Verifiability of endgame tablebases

[hgm]

Which in general won't work, unfortunately, for a mate in 545 ...

But of course in general mates don't take 545 moves. Whether forward search could find a mate in 545 depends on the number of men involved, and the size and quality of your hash table. Just like whether you are able to build an EGT by retrograde analysis depends on the number of men and the memory sizeof the machine.

[Sven]

Which in general won't work, unfortunately, for a mate in 545 ...

But of course in general mates don't take 545 moves. Whether forward search could find a mate in 545 depends on the number of men involved, and the size and quality of your hash table. Just like whether you are able to build an EGT by retrograde analysis depends on the number of men and the memory sizeof the machine.

The OP was talking about mating sequences claimed by some EGT. There we typically have very deep mates. Mate in 545 was just the current example. "In general" you can forget about verifying a deep EGT mate using today's chess engines, no matter how strong your hardware and settings are. Even if the engine is able to find a mate in, say, 100 plies, you can't be sure whether this is actually the shortest path to mate due to heavy pruning stuff etc. which is the only way to get to that depth at all. So this is no "verification".

[hgm]

Well, it depends on the number of men. If that is low enough that the hash table can contain the entire table, and the table records two-sided bounds, the number of transposition cutoffs becomes so large that you can do it. But it is certainly a lot less efficient method than retrograde.

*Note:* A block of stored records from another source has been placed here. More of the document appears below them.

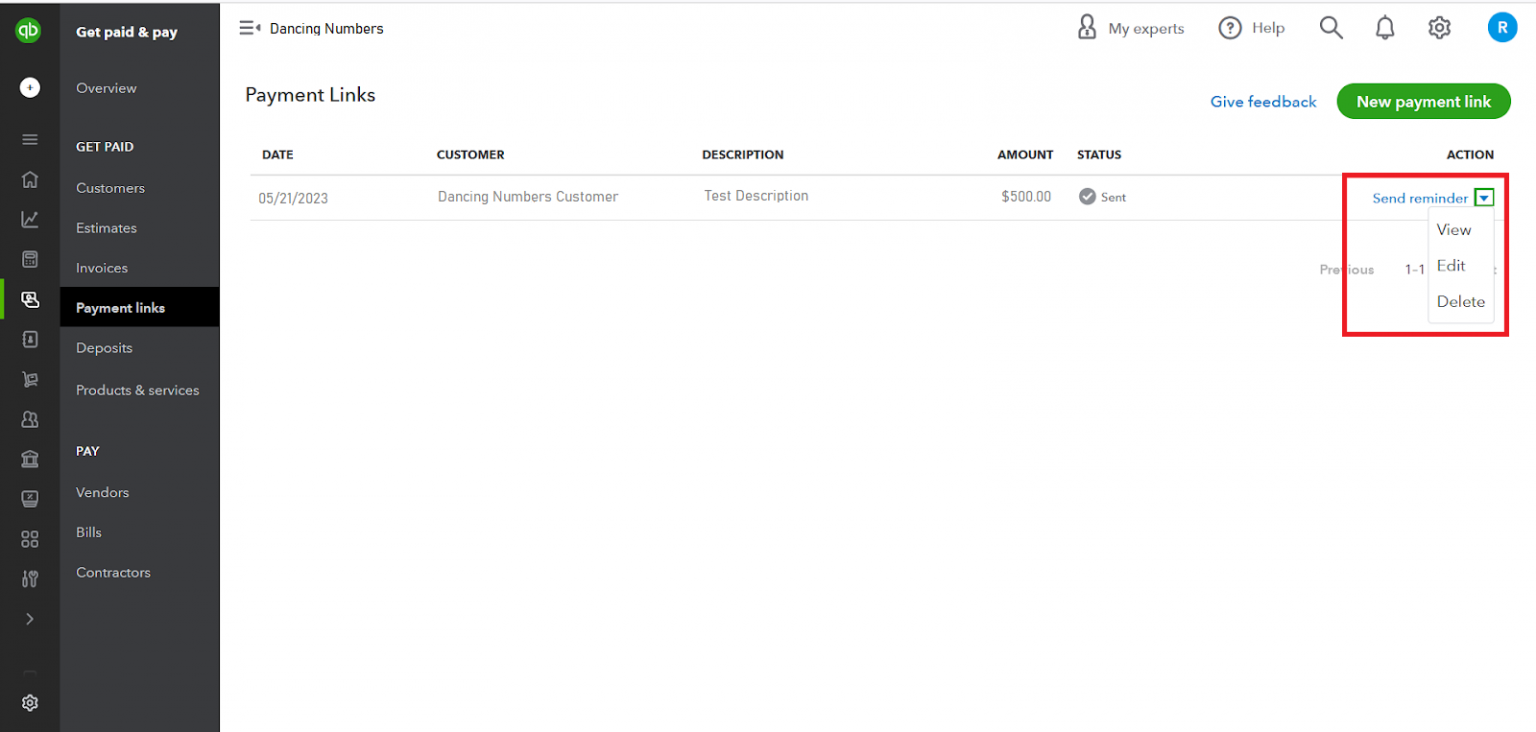Collapse the panel using the top-left menu toggle
The height and width of the screenshot is (732, 1536).
(249, 27)
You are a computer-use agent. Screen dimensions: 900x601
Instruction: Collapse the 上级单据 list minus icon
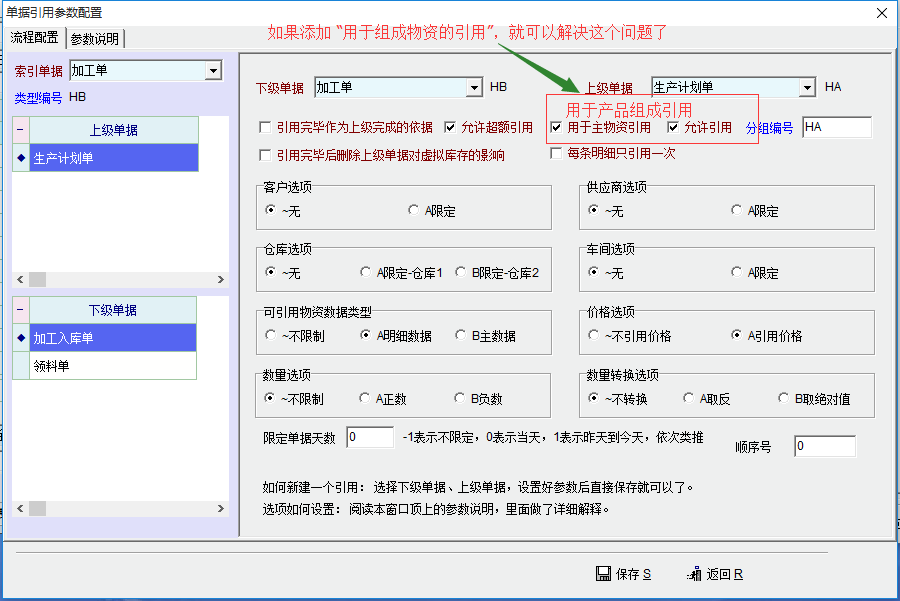click(x=20, y=130)
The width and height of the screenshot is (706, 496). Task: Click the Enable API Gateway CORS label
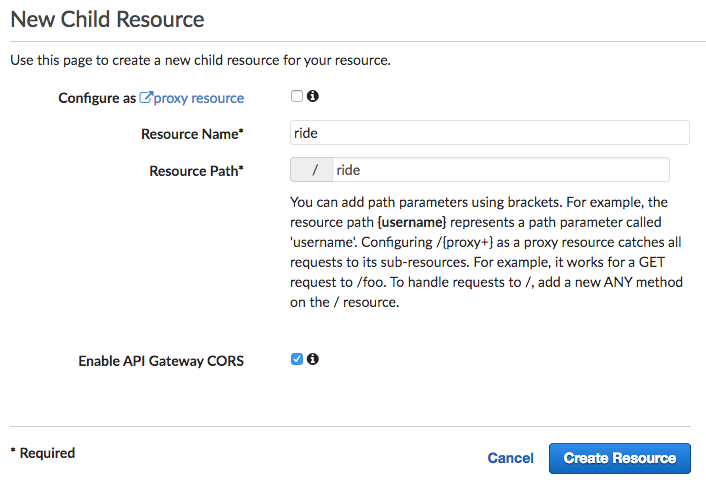click(x=161, y=361)
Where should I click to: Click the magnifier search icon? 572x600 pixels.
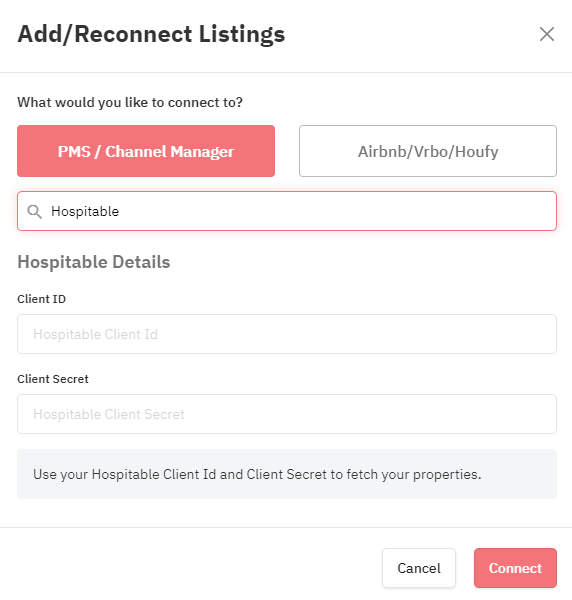point(34,211)
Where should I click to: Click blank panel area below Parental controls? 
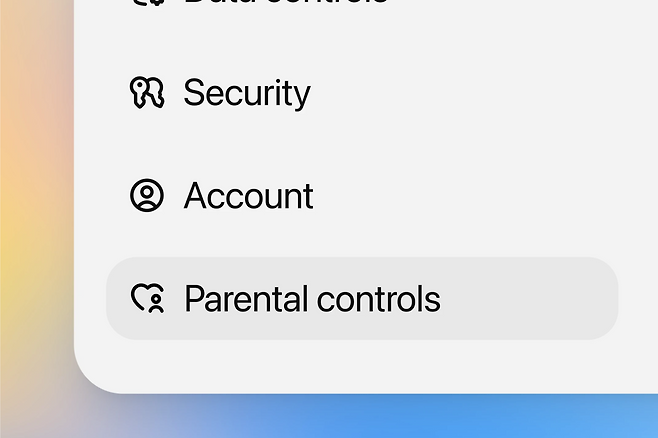point(362,365)
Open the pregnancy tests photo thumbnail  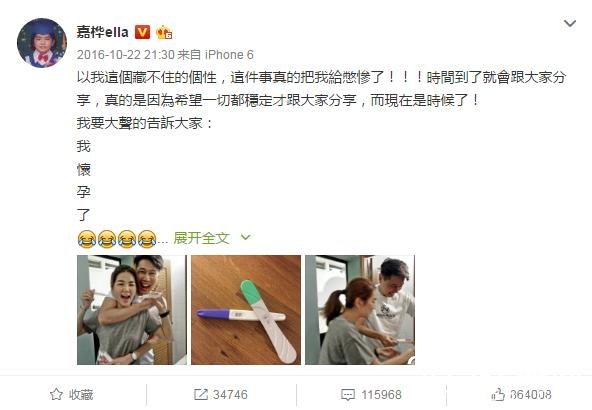246,310
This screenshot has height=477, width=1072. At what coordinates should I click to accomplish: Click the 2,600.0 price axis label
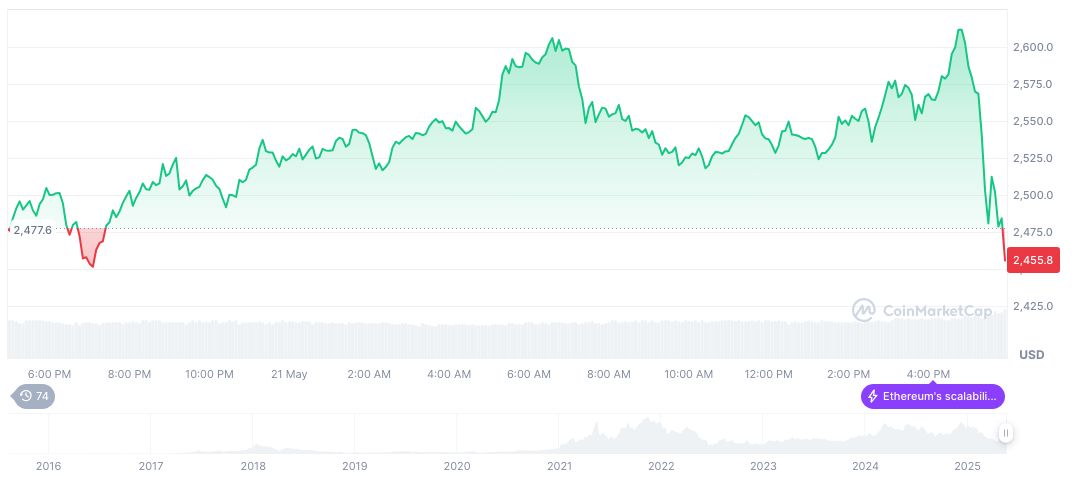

(In fact you don't need to be able to store the entire table, but just a winning line and the refutation trees sprouting from it, which for a given position might be much smaller.)

[syzygy]

Let's imagine that someone has computed a specific endgame tablebase and makes a claim regarding a position with a forced mate in M moves. (For example the mate in 545 in 7-man KRBN-KQN).

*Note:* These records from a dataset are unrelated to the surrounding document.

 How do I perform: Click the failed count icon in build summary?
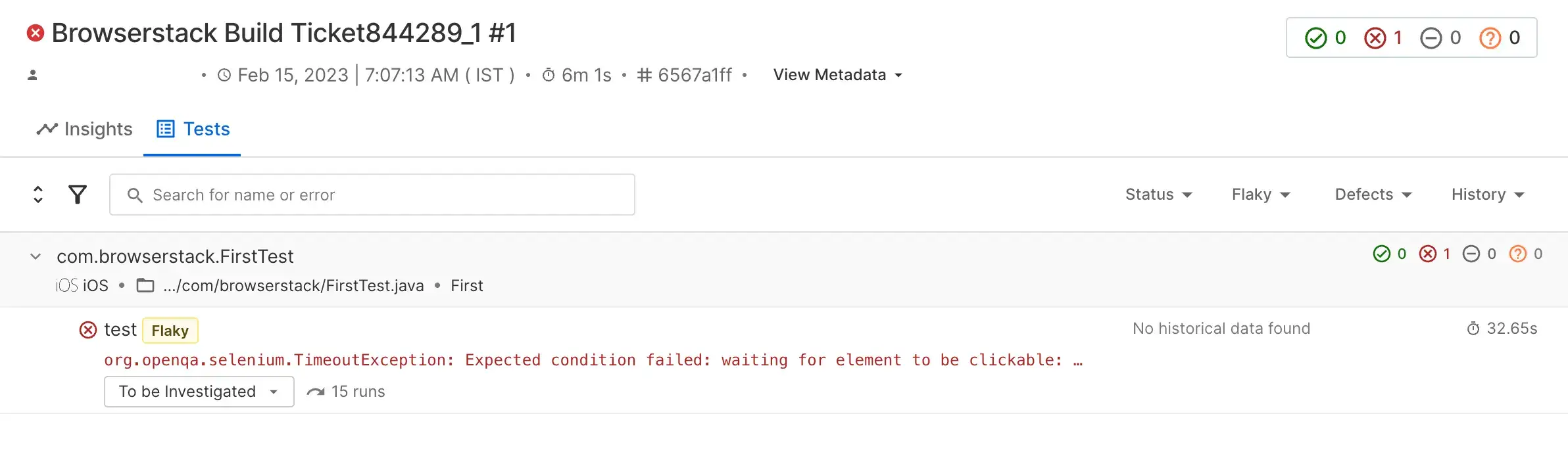tap(1375, 38)
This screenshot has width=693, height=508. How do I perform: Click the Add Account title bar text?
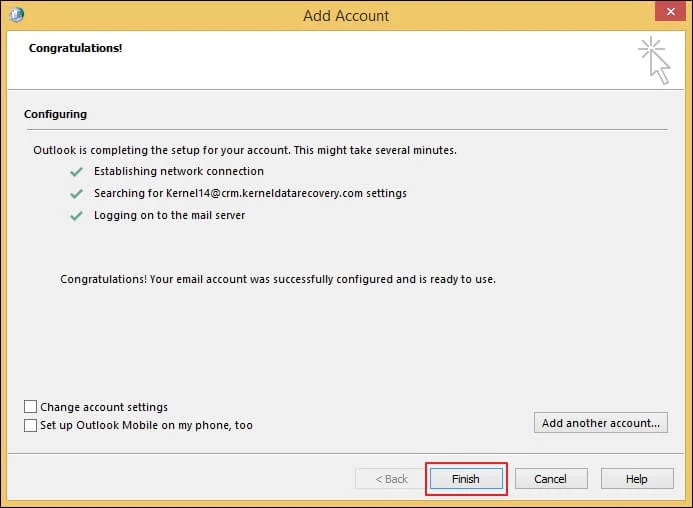[x=346, y=16]
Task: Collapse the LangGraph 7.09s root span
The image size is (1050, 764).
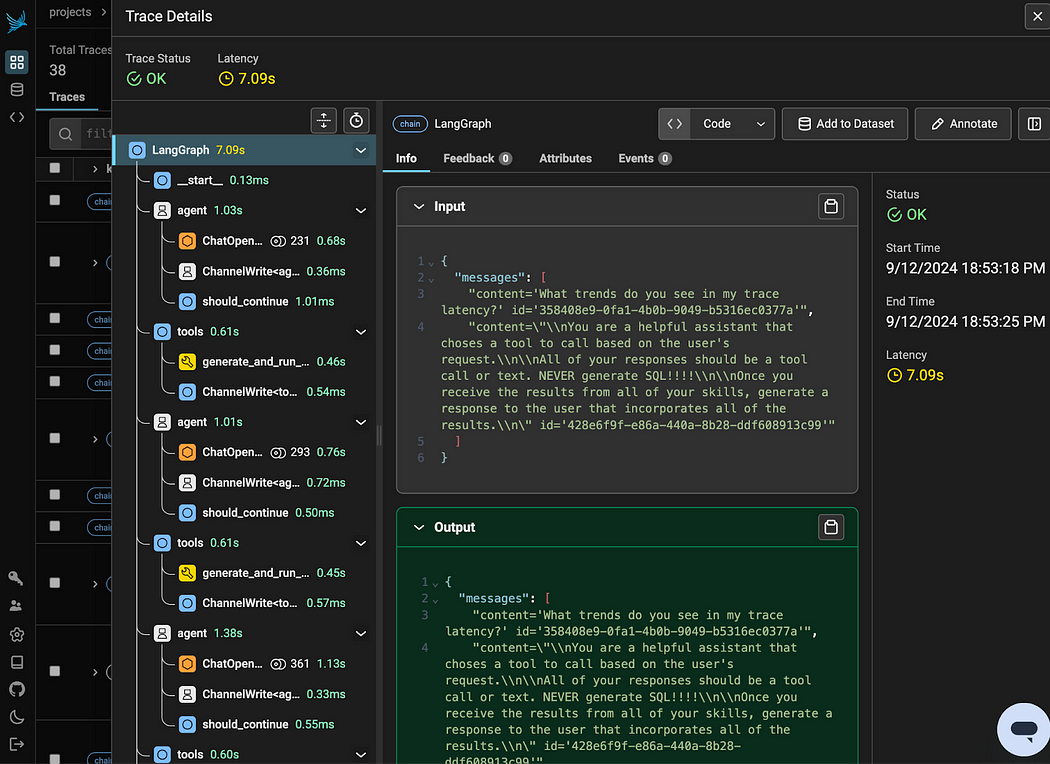Action: [361, 150]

We are given the starting position.

- Is there any way to independently verify the claim without having to access or rely on the endgame tablebase itself? (and without generating a new one).
- Is there any way to verify the claim with only partial access to the tablebase? (or by only building a partial one?)

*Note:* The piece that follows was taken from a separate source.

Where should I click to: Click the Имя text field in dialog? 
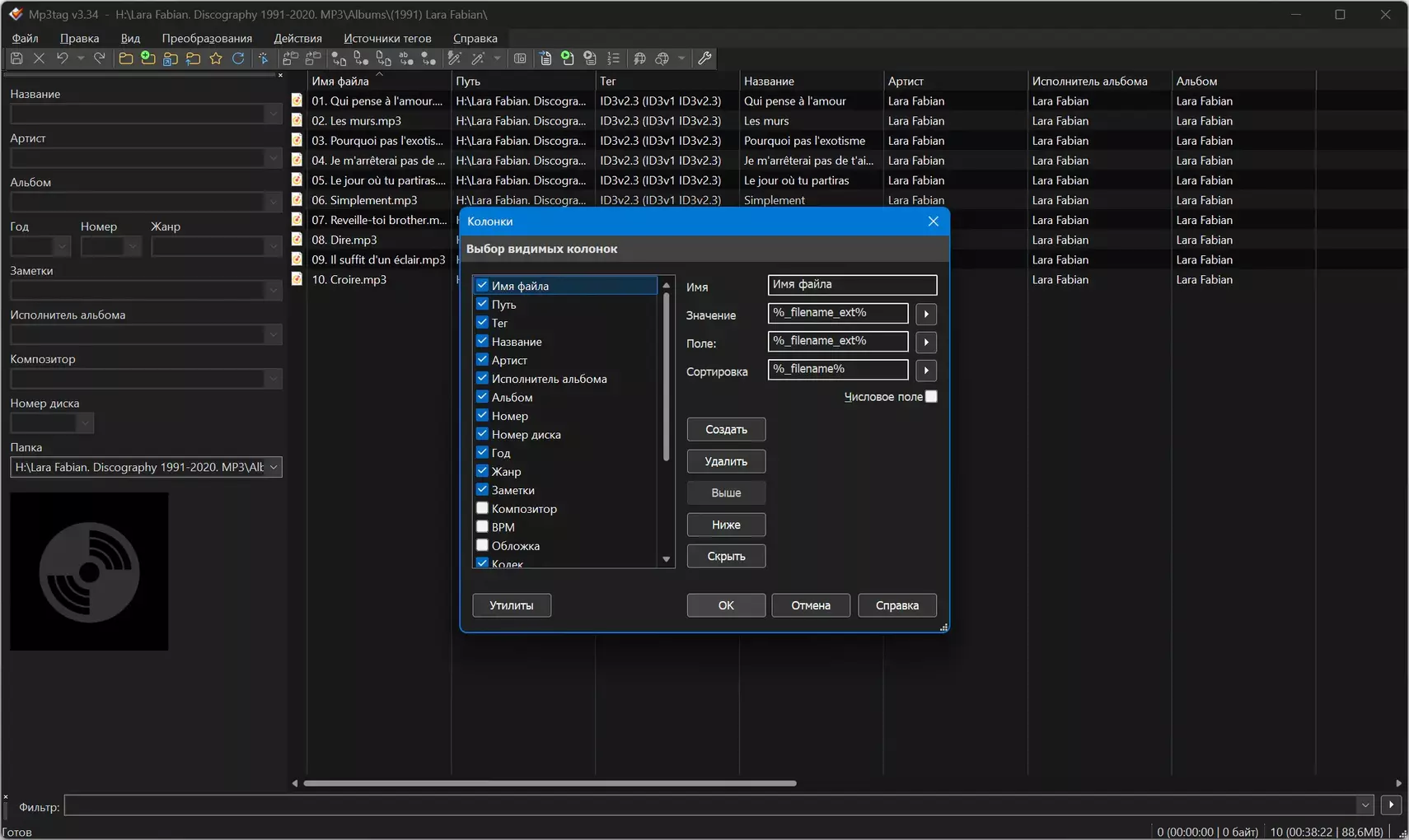pos(852,285)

Finding counter examples to the claim, White could have mated more quickly (maybe ending in a different mating position), or Black could have delayed the mate longer, seems very difficult without having access to the entire set of positions.

It is not very clear to me what you are allowed to do to verify the claim (probe the same tablebase?) and whether you trust what the tablebase returns.

Let's say you have access to the tablebase, but you don't trust it completely. You are given a position. You probe the tablebase and get mate-in-N. Now you want to know whether this is correct.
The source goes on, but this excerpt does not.